In August 2018, four million EVs had been sold, with one million of these purchased in the previous six months alone.
In Norway, 50 per cent of all new cars sold in 2018 were EVs.
In the same year, EVs accounted for five per cent of all new cars sold in China and seven per cent of all new cars sold in California.
In the US, EV sales surged by 81 per cent between 2017 and 2018.
Uptake in Europe is expected to increase sharply in the coming years due to the EU’s combined EV target which is equivalent to around eight to nine million EVs on the road by 2020.
Australia is lagging because of a lack of EV policy leadership from governments, but 2017 sales were still 67 per cent higher than 2016.
As more and more lower cost EV models come on the market and hundreds of new chargers are built across the country, EV sales will likely continue to grow.
MYTH 8: Just as bad for the environment
Battery EVs have zero exhaust emissions, so that alone makes them better for the environment than an internal combustion engine vehicle (ICEV).
Research shows that even if an EV is charged by coal-fired electricity, it still generates lower net emissions that ICEVs.
As grids become cleaner, EVs become cleaner too. It is an unavoidable truth that the only way for Australian states to reach their net zero emission targets is with electric vehicles.

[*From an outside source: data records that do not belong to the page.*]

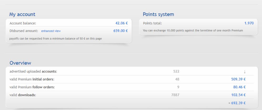Click the 7887 valid downloads count
The image size is (262, 110).
point(175,95)
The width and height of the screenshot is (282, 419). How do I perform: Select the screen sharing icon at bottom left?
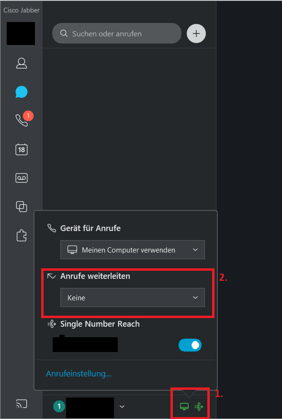(21, 404)
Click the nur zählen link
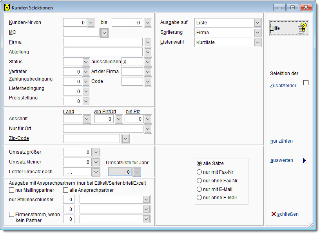 [281, 141]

Additionally, EV batteries can be used well after their EV end-of-life.
Once a battery reaches 70 per cent capacity, it is no longer fit for use in a vehicle.
However, vehicle manufacturers and private companies are leading the charge in battery recycling and re-purposing, ensuring that zero emissions vehicles really have a low impact to the environment.
MYTH 9: Batteries are dangerous and costly
Driving a vehicle with a battery is no more dangerous than driving a traditional Internal Combustion Engine vehicle (ICEV). In fact, evidence suggests that lithium-ion batteries used in EVs are in fact as safe or even safer than conventional fuel.
There are numerous studies that show that fires in EVs are no more likely or even less likely to occur than fires in ICEVs.
In Australia, Fire and Rescue organisations do not treat EVs as any more dangerous than ICEVs.
MYTH 10: EVs will cause blackouts
Managed correctly, EVs can increase the reliability of the grid, while reducing the unit price of electricity for everyone, even those who don’t drive an EV.
New EV models are now enabling battery discharging, which means that during times of peak demand EVs can put electricity back into the household or grid.
This would actually reduce the chance of blackouts by flattening peak demand.
The Electric Vehicle Council is already working with grid operators and energy companies to avoid the potential pitfalls of increasing electricity demand and instead harness the benefits of this new technology.